Visitors are seen at a booth of "Codename: South China Sea" by Shengqu Games, at the China Digital Entertainment Expo and Conference, also known as ChinaJoy, in Shanghai, China August 2, 2019. REUTERS/Pei Li

SHANGHAI (Reuters) – Chinese gaming companies, including giants Tencent and NetEase, unveiled new titles at an industry meet that show off socialist values and patriotic themes amid stricter state censorship and a push to back Communist Party propaganda. 

The games, introduced at China’s largest gaming convention that ended on Monday, point to the industry’s rapidly changing landscape after state suspension of fresh approvals last year against a backdrop of growing criticism of addiction among younger players and violent content.

Titles showcased at China Digital Entertainment Expo and Conference, known as ChinaJoy, ranged from ones that promoted domestic culture to others that recounted the country’s history, such as Shengqu Games’ “Codename: South China Sea”, which allows users to run a coastal town set in the Ming Dynasty. 
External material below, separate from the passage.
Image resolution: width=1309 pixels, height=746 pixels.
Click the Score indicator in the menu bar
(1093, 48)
Tencent said it was collaborating with state newspaper People’s Daily to roll out a new game, “Homeland Dream”, and with the propaganda department of the Communist Party’s Guangdong arm on a title called “Story of my Home”. 

Players of “Homeland Dream”, for example, will be tasked to develop a city that will need to execute policies like poverty alleviation and tax reduction, which are key goals of Beijing.
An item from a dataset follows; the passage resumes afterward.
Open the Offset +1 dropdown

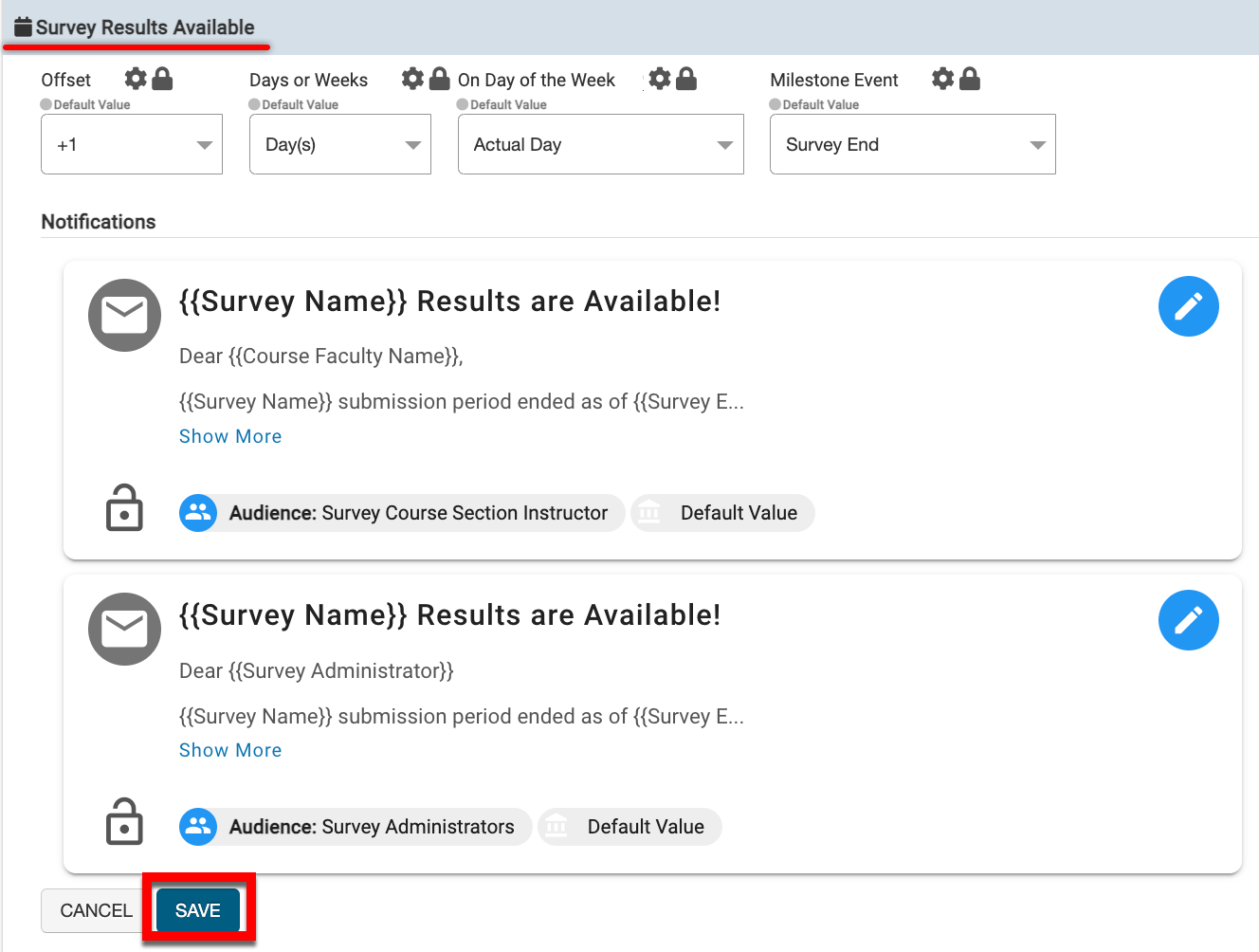pos(132,145)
“This year is the 70th anniversary of the founding of new China, to that end Tencent has done much pre-planning and made investments to the theme of ‘me and my motherland’ … to create products reflective of the current era,” Steven Ma, Tencent’s senior vice president, said on the sidelines of the conference. 

SEEKING RECOVERY

Tencent’s push to show off its red credentials comes as it was hit particularly hard by last year’s lengthy freeze in approvals in the world’s largest gaming market.

It was forced to pull a popular Texas Hold’Em poker video game and then waited in vain for over a year for approval to earn money on global blockbuster “PlayerUnknown’s Battlegrounds” (PUBG) even after giving it a socialist makeover. 
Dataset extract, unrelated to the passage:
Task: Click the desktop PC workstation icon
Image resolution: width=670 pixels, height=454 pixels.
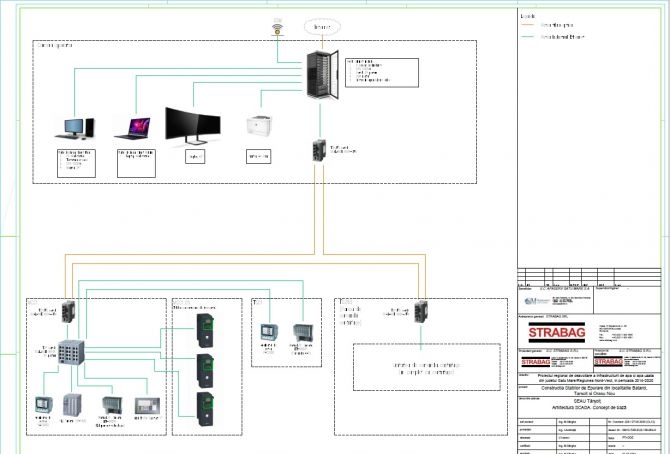Action: click(x=75, y=127)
Tencent later pulled PUBG and shifted users to a similar, more patriotic version.

Shares of the world’s top gaming firm tumbled more than 40 percent in 2018, but have recovered slightly since then.

The company’s new titles mark its “desire to survive and is a very rational business choice”, said Fang Kecheng, assistant professor in the School of Journalism and Communication at the Chinese University of Hong Kong.

“These themes sometimes can perform well on the market, so it doesn’t totally conflict with business interest.”

Tencent’s main rival, NetEase, also said it was making more efforts to promote Chinese traditional culture and values in its titles such as “Ink, Mountains and Mystery”, an adventure game with monster characters from traditional Chinese mythology.

Under President Xi Jinping, China has pushed to cleanse online content, from video streaming to games, to meet strict rules banning material that goes against Communist Party values.

Gaming companies “need to seriously consider social effects … and always steer in the right direction in politics, value, content theme, and quality, and never provide platforms and channels for wrong views and low taste”, Guo Yiqiang, the head of the publishing bureau under China’s Communist Party Propaganda Department, said at ChinaJoy.